§ **Text provided**
------------

Skip to contents

Spark SQL can cache tables using an in-memory columnar format by calling cache_table(). Spark SQL will scan only required columns and will automatically tune compression to minimize memory usage and GC pressure. You can call uncache_table() to remove the table from memory. Similarly you can call clear_cache() to remove all cached tables from the in-memory cache. Finally, use is_cached() to test whether or not a table is cached.

Usage

cache_table(sc, table)

clear_cache(sc)

is_cached(sc, table)

uncache_table(sc, table)

Arguments

sc

A spark_connection.

table

character(1). The name of the table.

Value

  • cache_table(): If successful, TRUE, otherwise FALSE.

  • clear_cache(): NULL, invisibly.

  • is_cached(): A logical(1) vector indicating TRUE if the table is cached and FALSE otherwise.

  • uncache_table(): NULL, invisibly.

Examples

if (FALSE) {
sc <- sparklyr::spark_connect(master = "local")
mtcars_spark <- sparklyr::copy_to(dest = sc, df = mtcars)

# By default the table is not cached
is_cached(sc = sc, table = "mtcars")

# We can manually cache the table
cache_table(sc = sc, table = "mtcars")
# And now the table is cached
is_cached(sc = sc, table = "mtcars")

# We can uncache the table
uncache_table(sc = sc, table = "mtcars")
is_cached(sc = sc, table = "mtcars")
}

------------

§ **Provided material**
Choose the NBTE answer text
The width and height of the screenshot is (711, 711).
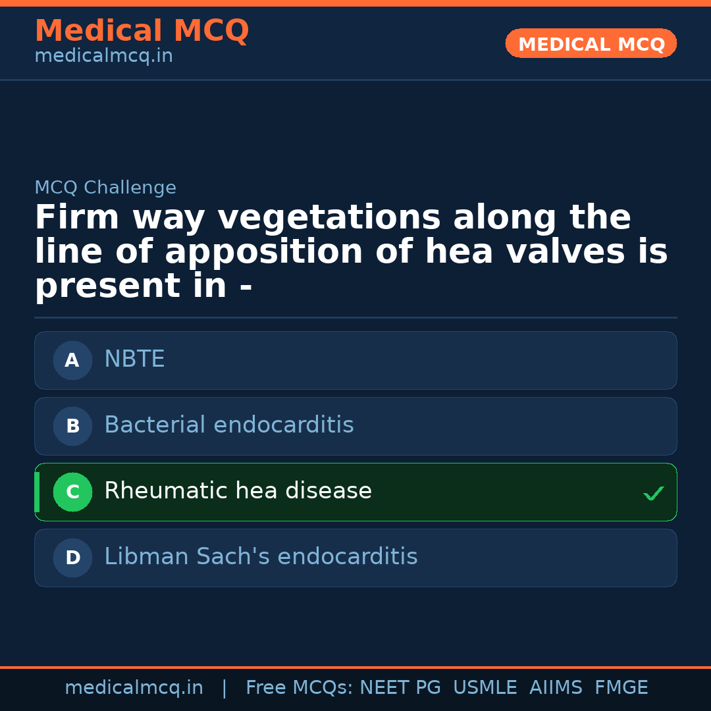click(134, 359)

------------

§ **Instructions to follow**
Can you rewrite the stretch from "character(1). The name" through "uncache_table(): NULL, invisibly." in the Spark table caching reference, putting "silently" in place of "invisibly"? The material was drawn from a different source.

§ **Final result**
character(1). The name of the table.

Value

  • cache_table(): If successful, TRUE, otherwise FALSE.

  • clear_cache(): NULL, silently.

  • is_cached(): A logical(1) vector indicating TRUE if the table is cached and FALSE otherwise.

  • uncache_table(): NULL, silently.